Nella sua quieta esaltazione, Xabi evita per un soffio di scontrarsi con una donna incinta e poi quasi inciampa in una sedia a rotelle che qualche matto più distratto di lui ha lasciato proprio nel mezzo del viale dell’ospedale, ma non riesce, arrivato al parcheggio, ad evitare la disastrosa collisione con un uomo che, naturalmente, aveva con sé un caffé che, altrettanto naturalmente, si rovescia grandiosamente sull’asfalto.
«Oh, Dio, mi dispiace,» scatta Xabi, a mezza voce, un istante dopo, e si sta toccando la spalla, sopra il camice, nel punto in cui ha urtato con il tizio, ma non se ne rende conto davvero. «Mi dispiace, sono-- sono in piedi da trentadue ore e non ho proprio un’idea chiara di chi sono o dove mi trovo, perciò--»
«Ehi, Xabi, tranquillo, non è niente,» gli sorride l’uomo, ed è un sorriso dannatamente familiare, d’accordo? Tutto denti bianchi e perfetti e assurdamente attraente, e poi anche la voce, sì, Xabi conosce questa voce e, ah, ma certo, guarda, è David.
«Becks,» brontola, rilassandosi subito, perché potrà anche aver ricevuto un’educazione impeccabile ed essere, effettivamente, l’eleganza su gambe, ma questo non gli impedisce di essere comunque un ragazzo timido per il quale è ancora incredibilmente spiacevole dover rivolgere la parola a persone pescate a caso. «Ehi. Ciao.»
«Ciao a te,» replica David, e Xabi non ha bisogno di guardarlo in faccia, davvero, non ne ha bisogno, per sapere che è ridicolmente divertito dai suoi riflessi rallentati, Cristo, dal suo cervello rallentato per la stanchezza. Lo guarda comunque, perché David è tipo tanto bello da far resuscitare i morti o cazzate del genere, per cui guardarlo non fa mai male, anzi, semmai il contrario.
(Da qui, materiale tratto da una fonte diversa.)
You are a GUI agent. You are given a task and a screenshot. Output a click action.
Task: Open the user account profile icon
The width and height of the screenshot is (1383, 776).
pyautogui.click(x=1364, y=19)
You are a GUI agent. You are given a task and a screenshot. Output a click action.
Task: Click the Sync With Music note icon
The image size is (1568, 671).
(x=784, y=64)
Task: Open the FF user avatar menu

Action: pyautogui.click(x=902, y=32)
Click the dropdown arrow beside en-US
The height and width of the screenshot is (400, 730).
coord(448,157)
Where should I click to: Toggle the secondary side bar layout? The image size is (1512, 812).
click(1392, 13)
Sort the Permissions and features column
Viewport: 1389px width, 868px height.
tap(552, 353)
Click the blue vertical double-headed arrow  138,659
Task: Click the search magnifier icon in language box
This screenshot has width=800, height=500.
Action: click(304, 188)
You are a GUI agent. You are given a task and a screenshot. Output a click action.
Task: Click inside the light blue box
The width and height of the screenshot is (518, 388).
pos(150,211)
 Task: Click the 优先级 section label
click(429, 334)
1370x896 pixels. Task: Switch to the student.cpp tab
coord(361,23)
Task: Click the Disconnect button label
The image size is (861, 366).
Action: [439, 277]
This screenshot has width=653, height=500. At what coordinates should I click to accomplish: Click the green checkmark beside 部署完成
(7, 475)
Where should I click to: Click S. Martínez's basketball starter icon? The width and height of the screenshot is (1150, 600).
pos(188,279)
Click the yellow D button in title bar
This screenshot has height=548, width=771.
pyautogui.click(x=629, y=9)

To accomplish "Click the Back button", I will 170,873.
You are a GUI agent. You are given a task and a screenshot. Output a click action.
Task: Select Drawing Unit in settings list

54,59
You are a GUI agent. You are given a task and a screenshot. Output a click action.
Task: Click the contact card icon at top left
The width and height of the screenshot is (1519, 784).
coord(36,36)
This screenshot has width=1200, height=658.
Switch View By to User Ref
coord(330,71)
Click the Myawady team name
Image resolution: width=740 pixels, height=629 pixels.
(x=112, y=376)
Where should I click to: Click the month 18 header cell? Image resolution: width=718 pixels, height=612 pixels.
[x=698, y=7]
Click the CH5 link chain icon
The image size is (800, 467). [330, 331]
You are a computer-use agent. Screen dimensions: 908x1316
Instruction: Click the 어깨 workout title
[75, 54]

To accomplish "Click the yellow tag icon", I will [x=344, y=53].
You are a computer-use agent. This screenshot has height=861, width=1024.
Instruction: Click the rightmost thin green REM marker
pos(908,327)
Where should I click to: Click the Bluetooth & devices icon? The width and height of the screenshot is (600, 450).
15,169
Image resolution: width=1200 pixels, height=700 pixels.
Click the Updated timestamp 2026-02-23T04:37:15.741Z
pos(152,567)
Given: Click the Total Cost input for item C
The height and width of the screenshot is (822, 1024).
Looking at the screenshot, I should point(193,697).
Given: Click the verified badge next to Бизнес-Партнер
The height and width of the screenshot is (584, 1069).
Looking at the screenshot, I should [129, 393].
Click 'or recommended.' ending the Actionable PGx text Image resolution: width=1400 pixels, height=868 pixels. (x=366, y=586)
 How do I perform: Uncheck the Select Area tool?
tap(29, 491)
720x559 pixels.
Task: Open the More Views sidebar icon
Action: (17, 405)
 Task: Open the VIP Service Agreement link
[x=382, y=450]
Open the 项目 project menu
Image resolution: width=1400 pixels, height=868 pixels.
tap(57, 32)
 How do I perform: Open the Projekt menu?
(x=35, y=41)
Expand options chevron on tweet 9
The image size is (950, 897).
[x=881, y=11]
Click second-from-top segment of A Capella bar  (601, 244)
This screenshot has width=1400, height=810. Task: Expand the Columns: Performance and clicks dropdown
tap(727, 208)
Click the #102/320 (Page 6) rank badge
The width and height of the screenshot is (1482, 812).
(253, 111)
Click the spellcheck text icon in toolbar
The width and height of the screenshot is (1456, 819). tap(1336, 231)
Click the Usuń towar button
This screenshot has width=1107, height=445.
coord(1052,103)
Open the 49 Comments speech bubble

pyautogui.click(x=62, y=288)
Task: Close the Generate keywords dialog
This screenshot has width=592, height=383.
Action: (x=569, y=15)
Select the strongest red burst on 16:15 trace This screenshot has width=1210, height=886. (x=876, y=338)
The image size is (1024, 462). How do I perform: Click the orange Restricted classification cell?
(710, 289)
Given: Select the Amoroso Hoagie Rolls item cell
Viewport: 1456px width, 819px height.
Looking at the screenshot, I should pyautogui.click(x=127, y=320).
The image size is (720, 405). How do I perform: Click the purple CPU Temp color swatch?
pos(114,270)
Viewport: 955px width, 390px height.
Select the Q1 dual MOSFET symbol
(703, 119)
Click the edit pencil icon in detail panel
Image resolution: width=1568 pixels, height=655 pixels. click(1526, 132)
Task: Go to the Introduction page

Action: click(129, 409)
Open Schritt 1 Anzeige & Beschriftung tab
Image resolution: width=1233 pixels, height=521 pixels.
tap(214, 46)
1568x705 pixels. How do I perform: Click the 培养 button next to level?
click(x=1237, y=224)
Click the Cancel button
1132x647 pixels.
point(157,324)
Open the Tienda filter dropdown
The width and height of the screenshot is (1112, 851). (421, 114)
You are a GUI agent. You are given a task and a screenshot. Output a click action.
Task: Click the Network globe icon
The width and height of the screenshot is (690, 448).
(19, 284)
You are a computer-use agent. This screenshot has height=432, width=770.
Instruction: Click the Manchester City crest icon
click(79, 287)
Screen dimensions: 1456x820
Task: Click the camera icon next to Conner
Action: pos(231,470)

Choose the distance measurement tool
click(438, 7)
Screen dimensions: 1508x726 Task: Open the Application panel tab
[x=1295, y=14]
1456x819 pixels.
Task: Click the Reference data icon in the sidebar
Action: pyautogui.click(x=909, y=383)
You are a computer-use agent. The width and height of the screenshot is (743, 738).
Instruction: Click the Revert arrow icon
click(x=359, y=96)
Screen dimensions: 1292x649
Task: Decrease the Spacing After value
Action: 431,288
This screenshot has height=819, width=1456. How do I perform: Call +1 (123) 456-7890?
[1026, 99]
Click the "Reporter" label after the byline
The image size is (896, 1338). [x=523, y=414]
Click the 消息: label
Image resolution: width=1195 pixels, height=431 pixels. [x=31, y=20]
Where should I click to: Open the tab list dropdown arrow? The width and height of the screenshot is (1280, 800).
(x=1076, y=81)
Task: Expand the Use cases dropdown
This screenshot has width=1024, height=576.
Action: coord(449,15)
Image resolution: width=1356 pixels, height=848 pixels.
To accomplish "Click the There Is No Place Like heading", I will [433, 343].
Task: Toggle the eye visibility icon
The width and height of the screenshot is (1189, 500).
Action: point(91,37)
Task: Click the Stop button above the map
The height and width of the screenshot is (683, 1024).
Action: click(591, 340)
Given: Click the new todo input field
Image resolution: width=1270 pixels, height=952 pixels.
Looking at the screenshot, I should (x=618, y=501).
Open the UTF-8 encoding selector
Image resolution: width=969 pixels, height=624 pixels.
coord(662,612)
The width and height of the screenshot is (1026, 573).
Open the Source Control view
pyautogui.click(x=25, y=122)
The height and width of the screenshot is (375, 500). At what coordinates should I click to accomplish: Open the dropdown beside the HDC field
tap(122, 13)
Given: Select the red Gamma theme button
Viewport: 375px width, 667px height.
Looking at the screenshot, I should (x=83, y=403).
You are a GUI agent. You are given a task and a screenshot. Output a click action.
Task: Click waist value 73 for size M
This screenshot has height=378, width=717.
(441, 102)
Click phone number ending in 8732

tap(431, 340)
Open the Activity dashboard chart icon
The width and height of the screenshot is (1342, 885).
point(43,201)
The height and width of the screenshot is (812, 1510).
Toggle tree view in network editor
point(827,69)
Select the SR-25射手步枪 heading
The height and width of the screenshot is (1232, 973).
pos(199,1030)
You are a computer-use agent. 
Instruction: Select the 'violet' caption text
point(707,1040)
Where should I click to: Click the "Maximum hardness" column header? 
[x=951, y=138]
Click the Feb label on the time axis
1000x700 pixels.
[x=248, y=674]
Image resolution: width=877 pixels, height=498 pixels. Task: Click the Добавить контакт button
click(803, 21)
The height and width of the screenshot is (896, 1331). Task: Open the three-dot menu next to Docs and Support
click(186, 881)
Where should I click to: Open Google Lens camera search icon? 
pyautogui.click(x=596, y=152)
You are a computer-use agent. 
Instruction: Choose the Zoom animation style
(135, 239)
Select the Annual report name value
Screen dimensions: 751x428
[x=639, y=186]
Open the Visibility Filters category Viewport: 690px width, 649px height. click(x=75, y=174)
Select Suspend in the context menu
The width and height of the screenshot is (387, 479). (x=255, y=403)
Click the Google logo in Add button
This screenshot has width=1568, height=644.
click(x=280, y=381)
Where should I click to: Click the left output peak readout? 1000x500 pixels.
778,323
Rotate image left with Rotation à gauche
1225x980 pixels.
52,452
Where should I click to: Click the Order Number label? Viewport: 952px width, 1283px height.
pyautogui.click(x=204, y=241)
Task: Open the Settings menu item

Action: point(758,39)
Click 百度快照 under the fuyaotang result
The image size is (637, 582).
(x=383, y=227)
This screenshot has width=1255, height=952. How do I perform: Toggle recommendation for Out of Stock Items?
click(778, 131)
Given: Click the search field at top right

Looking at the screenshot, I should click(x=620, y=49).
E non è che Xabi sia interessato a David in quel senso, comunque - non che non sia incredibilmente, irrecuperabilmente gay, Xabi, è solo che, beh, David è intoccabile. Per chiunque non sia Iker, cioè, ma anche in generale, perché uno bello così, insomma, ce l’ha la sua bella dose di irraggiungibilità da divo del cinema. «Non mi avevi neppure riconosciuto.»
«Ma certo che ti avevo -- beh, ok, sì, cioè, no. Dio, ho detto trentasei ore? Facciamo trentaseimila, grazie, e credo di aver sviluppato un qualche tipo di assuefazione alla caffeina, un’immunità o cose del genere, perché non mi fa più effetto, il che non è per niente una buona cosa,» e adesso Xabi sta davvero delirando senza controllo, e quando tornerà in sé si vergognerà per tutta la vita di questo momento, per cui David, essendo l’anima caritatevole che è, fa l’unica cosa giusta da fare in questi casi: gli piazza un dito sulle labbra e lo zittisce, sorridendo con l’aria intenerita di una bambina che ha appena trovato un adorabile coniglietto bagnato fradicio sul portico di casa. Xabi è il metaforico coniglietto, naturalmente, ma David è una bambina bionda con le trecce e il vestitino rosa e i calzini col bordino di pizzo, perciò probabilmente possono considerarsi pari.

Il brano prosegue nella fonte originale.